Semalam saya terbangun pukul 2 dini hari oleh panggilan video call dari nomor tidak dikenal. Saya kesal bukan main, karena saya tahu setelah ini akan kesulitan tidur kembali, saya hafal betul.
Saya angkat juga panggilan itu, setelah membuatnya berisik berkali-kali karena saya abaikan. Mungkin ada hal darurat entah dari siapa dan memang bisa siapa saja. Mungkin itu teman saya, kerabat atau saudara saya yang mengganti nomor lamanya.
Ternyata panggilan itu tidak darurat sama sekali dan saya tidak mengenal si penelepon. Anehnya, saya tidak bisa menutup panggilan itu dan malah terkesima mendengarkannya dengan penuh minat, tanpa bersuara‐---hanya terpaku pada rambut saya yang acak-acakan dan wajah yang menggerikan di kamera, sementara kameranya hanya diarahkan pada lukisan. Lukisan realis yang menggambarkan kesibukan halte bis di sebuah jalan raya yang padat, padat juga oleh manusia yang semuanya memegang HP: mereka berjubel di halte, bis, mobil pribadi, di trotoar, bahkan di tiang listrik seperti kegiatan panjat pinang. Saya meragukan apakah itu lukisan realis atau fantasi.

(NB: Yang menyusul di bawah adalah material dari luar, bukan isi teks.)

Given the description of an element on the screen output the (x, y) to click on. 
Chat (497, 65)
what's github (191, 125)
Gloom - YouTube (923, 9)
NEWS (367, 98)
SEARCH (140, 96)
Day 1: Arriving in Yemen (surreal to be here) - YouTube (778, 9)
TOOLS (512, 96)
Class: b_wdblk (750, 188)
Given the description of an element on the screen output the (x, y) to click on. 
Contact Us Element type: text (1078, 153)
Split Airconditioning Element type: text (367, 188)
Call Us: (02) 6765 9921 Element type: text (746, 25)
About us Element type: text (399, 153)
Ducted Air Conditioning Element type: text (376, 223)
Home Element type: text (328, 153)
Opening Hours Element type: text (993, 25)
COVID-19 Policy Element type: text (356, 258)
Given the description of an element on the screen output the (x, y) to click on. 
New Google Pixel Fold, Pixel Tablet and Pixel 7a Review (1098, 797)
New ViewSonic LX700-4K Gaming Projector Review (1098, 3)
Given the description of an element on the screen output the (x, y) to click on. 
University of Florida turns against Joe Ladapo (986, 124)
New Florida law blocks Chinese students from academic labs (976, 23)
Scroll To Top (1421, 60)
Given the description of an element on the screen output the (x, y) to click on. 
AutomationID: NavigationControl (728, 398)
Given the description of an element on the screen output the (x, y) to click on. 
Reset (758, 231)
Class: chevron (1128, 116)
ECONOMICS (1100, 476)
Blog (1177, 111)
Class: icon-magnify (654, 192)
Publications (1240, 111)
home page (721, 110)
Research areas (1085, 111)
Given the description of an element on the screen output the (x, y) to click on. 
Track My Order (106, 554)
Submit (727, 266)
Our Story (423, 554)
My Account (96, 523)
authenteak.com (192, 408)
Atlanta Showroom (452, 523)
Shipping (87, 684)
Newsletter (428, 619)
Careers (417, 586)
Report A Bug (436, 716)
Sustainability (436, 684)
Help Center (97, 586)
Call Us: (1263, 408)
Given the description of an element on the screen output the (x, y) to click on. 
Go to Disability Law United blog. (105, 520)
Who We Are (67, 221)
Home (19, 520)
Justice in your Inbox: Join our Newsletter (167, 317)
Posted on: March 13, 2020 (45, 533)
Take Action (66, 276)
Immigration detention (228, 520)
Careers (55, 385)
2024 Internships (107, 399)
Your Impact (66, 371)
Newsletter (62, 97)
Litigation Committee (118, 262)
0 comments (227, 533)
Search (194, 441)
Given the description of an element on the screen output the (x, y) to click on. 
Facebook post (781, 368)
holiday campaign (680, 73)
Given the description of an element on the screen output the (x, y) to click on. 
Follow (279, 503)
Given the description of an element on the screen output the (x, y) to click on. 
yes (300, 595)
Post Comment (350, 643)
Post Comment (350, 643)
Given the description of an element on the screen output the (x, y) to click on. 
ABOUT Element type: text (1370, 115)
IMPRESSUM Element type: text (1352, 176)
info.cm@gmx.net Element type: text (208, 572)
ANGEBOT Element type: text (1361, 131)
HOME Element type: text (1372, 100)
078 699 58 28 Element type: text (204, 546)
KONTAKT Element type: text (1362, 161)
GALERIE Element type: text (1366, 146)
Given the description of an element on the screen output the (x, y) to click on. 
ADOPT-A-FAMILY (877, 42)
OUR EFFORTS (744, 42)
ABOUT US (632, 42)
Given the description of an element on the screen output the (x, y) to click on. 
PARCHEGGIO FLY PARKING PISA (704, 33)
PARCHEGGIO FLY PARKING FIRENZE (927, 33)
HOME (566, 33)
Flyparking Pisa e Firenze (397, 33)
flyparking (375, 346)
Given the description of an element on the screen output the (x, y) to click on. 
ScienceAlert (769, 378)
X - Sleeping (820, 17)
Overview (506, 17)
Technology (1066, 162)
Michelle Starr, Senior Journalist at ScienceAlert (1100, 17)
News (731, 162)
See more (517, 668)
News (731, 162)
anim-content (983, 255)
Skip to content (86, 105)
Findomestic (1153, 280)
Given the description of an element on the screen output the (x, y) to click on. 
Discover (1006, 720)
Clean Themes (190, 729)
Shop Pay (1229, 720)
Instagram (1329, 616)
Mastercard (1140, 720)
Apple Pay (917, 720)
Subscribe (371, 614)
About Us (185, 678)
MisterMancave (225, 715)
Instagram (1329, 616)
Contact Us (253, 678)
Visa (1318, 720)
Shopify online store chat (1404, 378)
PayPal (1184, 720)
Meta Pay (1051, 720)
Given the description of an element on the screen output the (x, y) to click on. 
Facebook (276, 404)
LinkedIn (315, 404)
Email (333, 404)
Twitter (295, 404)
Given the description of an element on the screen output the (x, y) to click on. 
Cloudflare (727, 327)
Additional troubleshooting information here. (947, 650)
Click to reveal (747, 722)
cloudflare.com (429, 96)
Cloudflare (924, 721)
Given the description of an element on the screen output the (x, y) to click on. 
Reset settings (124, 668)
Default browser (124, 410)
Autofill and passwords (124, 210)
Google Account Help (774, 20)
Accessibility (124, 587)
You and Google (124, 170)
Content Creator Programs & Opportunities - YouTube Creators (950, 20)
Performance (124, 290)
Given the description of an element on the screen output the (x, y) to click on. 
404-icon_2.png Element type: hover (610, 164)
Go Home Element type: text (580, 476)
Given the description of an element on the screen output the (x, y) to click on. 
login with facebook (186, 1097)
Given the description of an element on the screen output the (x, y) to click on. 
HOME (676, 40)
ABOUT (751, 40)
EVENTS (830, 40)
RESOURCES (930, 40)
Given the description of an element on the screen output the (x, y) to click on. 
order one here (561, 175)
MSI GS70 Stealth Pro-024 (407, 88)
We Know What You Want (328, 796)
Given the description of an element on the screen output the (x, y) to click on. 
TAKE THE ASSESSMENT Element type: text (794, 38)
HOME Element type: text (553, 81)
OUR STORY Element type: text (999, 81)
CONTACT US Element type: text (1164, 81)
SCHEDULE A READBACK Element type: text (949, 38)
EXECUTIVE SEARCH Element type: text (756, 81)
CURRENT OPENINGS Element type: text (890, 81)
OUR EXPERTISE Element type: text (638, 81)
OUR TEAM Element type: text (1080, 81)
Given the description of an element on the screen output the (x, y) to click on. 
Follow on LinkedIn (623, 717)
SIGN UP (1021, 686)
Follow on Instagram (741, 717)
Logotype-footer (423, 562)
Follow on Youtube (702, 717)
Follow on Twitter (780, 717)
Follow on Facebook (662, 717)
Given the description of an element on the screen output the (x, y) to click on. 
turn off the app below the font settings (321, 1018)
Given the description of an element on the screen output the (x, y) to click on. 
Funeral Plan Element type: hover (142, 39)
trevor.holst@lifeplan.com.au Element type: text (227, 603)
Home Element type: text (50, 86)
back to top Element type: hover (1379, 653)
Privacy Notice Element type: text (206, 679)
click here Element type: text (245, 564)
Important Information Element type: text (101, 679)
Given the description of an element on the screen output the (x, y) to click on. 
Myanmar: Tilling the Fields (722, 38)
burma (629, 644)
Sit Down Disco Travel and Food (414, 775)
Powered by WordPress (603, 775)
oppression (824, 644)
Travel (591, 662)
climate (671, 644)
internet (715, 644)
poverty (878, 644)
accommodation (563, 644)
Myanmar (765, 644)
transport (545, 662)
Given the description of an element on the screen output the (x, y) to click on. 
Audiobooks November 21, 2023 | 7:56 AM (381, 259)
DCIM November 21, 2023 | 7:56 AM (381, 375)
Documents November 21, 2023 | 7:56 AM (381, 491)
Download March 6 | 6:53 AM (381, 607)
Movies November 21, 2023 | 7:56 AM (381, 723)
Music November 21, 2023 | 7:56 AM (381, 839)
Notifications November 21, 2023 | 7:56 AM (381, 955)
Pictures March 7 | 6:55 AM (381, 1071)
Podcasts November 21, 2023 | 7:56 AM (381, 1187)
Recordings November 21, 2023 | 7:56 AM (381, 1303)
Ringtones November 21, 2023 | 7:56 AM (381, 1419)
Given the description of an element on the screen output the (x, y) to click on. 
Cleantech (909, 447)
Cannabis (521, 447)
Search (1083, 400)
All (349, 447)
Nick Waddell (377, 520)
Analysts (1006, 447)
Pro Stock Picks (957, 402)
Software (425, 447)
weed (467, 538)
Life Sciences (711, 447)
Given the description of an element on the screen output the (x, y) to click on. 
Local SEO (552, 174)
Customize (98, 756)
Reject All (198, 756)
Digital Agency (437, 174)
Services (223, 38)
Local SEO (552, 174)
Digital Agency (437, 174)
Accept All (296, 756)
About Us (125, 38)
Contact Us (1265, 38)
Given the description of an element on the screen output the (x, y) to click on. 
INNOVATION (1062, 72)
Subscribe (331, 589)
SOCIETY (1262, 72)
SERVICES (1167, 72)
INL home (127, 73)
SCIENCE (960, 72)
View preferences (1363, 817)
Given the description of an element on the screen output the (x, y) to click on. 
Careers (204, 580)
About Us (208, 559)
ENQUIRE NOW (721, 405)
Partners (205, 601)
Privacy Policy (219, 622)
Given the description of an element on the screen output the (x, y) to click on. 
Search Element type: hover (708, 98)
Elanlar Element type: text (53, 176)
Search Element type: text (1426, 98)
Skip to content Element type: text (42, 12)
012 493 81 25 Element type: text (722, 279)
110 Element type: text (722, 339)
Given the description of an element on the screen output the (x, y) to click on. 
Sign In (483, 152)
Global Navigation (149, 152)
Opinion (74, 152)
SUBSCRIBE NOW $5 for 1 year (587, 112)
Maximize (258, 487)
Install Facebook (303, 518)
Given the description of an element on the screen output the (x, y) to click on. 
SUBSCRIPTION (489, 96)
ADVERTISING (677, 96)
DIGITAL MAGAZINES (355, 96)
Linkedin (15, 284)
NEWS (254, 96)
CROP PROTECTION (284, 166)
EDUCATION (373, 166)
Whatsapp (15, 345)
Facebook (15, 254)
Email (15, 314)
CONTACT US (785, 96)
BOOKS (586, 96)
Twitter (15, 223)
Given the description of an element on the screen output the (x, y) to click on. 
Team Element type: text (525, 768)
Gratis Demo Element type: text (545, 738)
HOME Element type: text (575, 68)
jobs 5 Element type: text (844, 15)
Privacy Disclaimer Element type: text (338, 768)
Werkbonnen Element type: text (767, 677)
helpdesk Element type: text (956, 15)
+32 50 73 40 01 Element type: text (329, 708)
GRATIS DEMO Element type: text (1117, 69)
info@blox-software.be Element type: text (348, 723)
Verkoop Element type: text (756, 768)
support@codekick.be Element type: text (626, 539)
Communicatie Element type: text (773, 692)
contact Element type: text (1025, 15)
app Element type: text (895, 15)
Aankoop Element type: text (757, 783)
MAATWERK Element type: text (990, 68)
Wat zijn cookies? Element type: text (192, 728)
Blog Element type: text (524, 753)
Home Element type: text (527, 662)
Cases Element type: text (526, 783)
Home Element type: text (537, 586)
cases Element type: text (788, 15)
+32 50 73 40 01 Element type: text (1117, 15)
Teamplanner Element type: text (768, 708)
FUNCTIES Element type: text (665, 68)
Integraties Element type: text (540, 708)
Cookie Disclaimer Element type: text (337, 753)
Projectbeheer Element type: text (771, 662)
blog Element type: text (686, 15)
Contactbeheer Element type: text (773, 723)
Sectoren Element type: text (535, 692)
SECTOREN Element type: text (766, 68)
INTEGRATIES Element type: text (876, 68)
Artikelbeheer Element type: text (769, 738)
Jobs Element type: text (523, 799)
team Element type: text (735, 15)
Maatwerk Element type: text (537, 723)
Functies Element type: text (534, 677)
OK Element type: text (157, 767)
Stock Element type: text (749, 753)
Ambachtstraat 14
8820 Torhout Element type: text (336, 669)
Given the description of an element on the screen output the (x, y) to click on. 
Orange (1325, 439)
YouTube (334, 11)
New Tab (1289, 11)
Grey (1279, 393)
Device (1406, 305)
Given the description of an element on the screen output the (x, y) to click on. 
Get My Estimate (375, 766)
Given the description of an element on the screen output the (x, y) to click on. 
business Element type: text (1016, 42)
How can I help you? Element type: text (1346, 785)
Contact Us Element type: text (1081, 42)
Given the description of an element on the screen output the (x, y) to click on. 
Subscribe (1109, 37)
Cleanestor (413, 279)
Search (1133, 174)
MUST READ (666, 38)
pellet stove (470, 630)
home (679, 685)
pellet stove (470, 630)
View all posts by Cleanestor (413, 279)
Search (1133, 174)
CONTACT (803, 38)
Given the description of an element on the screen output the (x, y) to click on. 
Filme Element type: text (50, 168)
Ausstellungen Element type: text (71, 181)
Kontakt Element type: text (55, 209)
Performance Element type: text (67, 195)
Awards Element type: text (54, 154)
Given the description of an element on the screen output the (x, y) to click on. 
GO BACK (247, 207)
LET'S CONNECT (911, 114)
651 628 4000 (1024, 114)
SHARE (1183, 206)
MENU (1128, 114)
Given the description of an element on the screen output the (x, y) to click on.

Lama kelamaan saya seperti sedang mendengarkan orang-orang pada lukisan itulah yang sedang meracau, bukan lagi si penelepon, atau mungkin dia salah satu orang dari lukisan itu.
Diujung kalimat, dia bilang, "dunia tambah gila."
****
‐----------------
SELAMAT TAHUN BARU 2025
Semoga kita selamat sampai tujuan masing-masing. Setidaknya survive satu tahun kedepan.